Print, exactly and with no pictures, the line containing "The width and" and each line after it to the end of the entries below.

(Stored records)

Start of Block

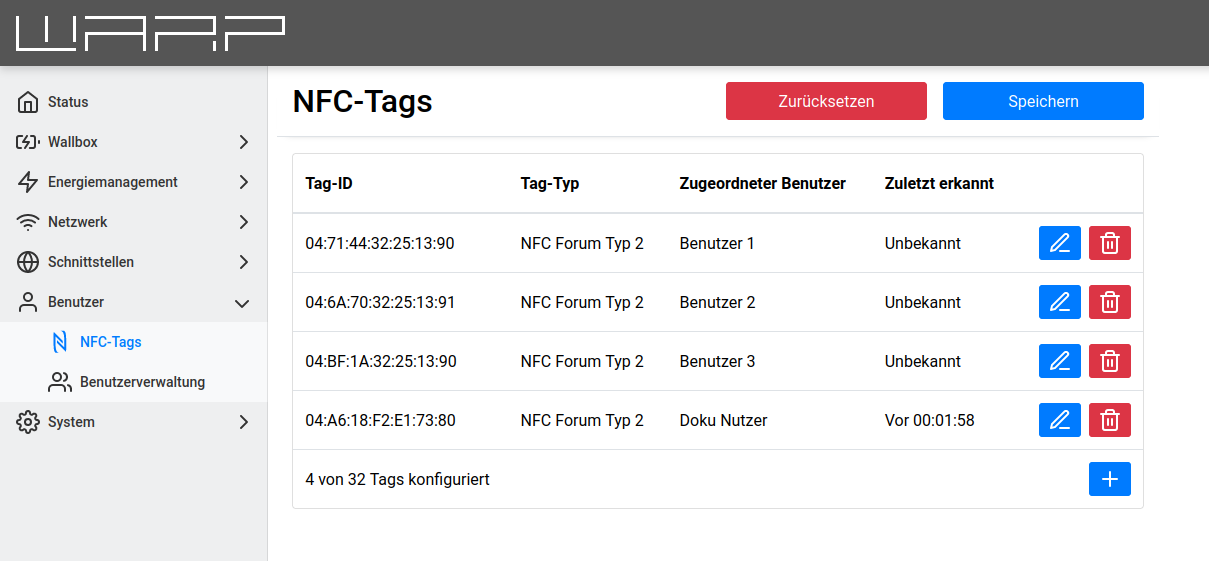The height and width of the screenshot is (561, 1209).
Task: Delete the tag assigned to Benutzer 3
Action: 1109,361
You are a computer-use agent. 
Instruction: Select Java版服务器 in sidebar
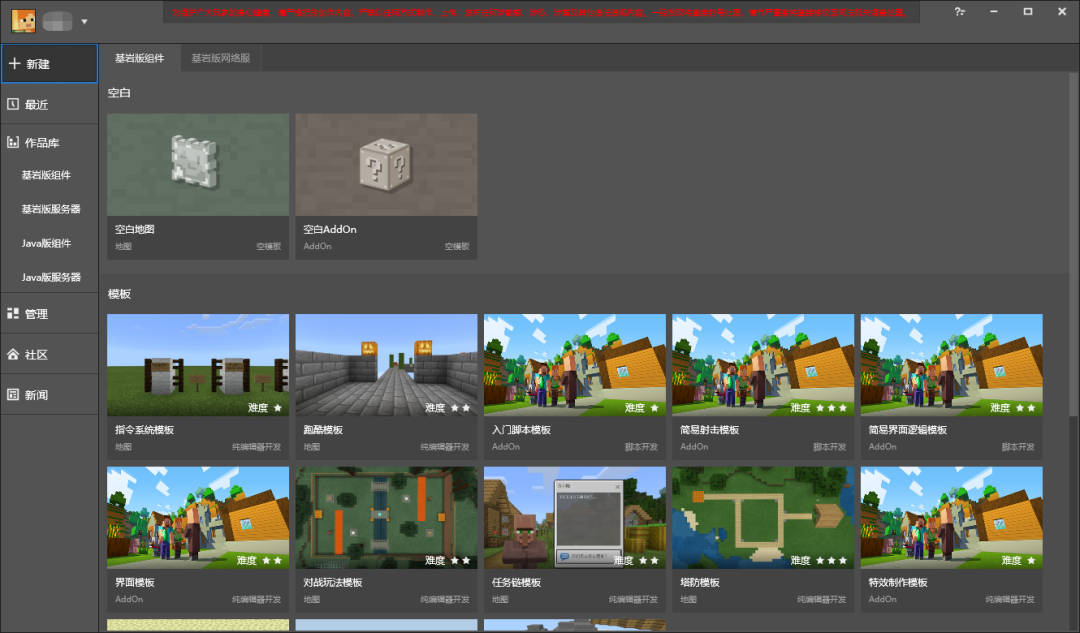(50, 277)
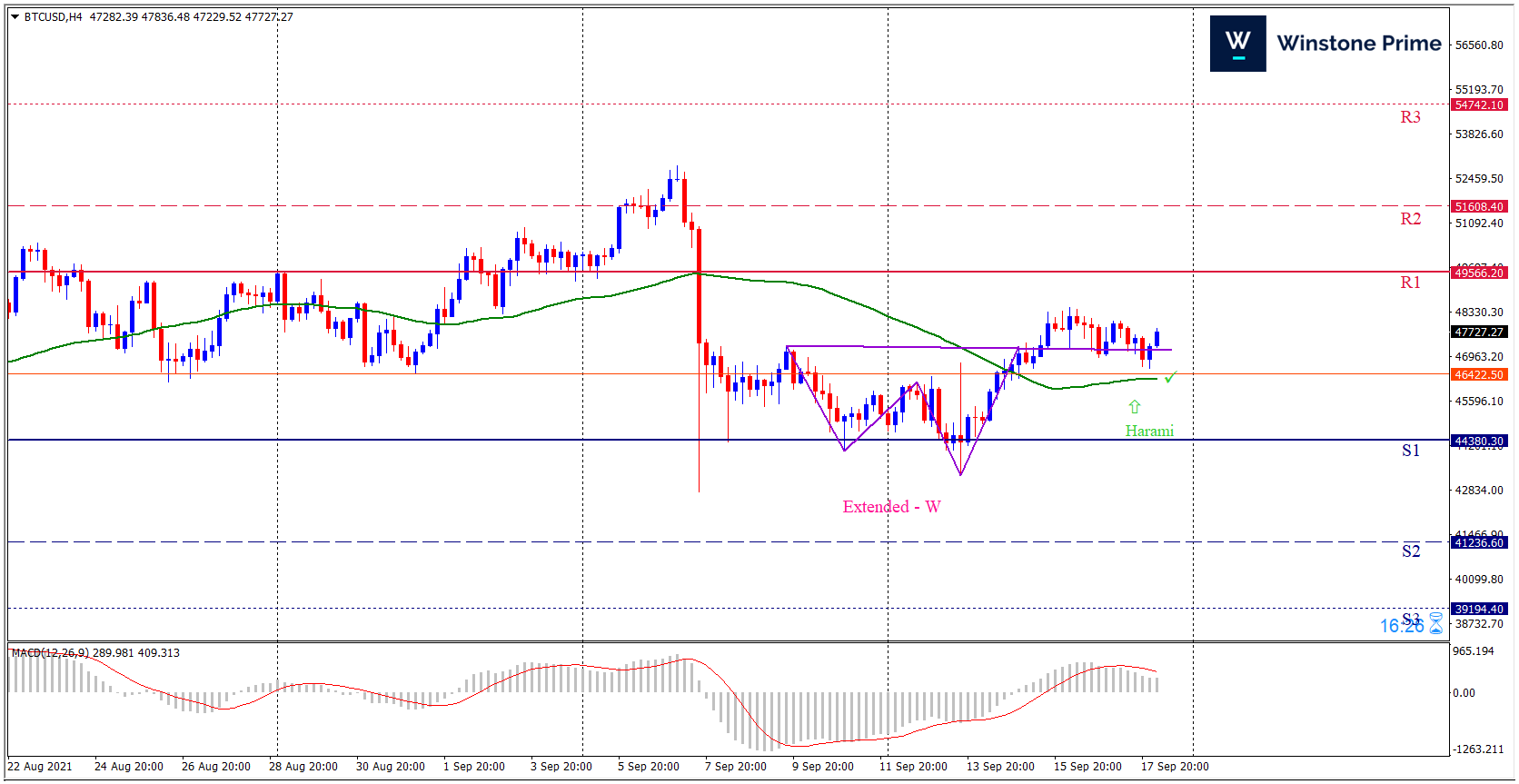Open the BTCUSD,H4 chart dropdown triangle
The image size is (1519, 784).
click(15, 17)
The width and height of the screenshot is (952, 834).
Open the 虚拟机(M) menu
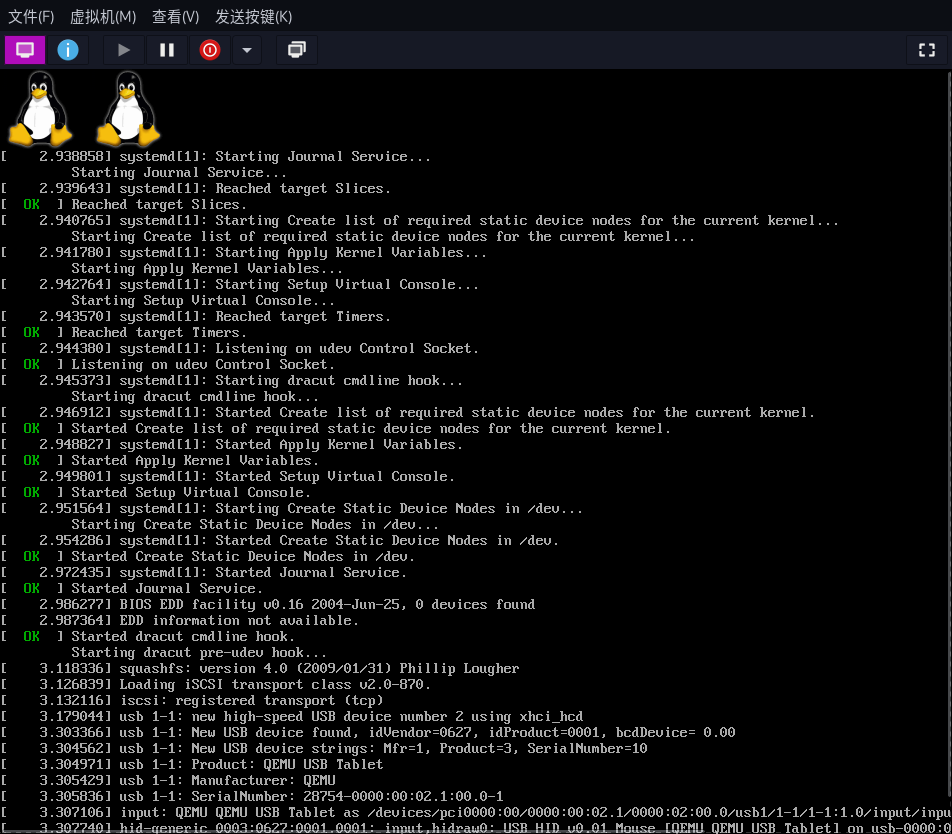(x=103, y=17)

End of Block

### Response
The width and height of the screenshot is (952, 834).
Open the 虚拟机(M) menu
(x=103, y=17)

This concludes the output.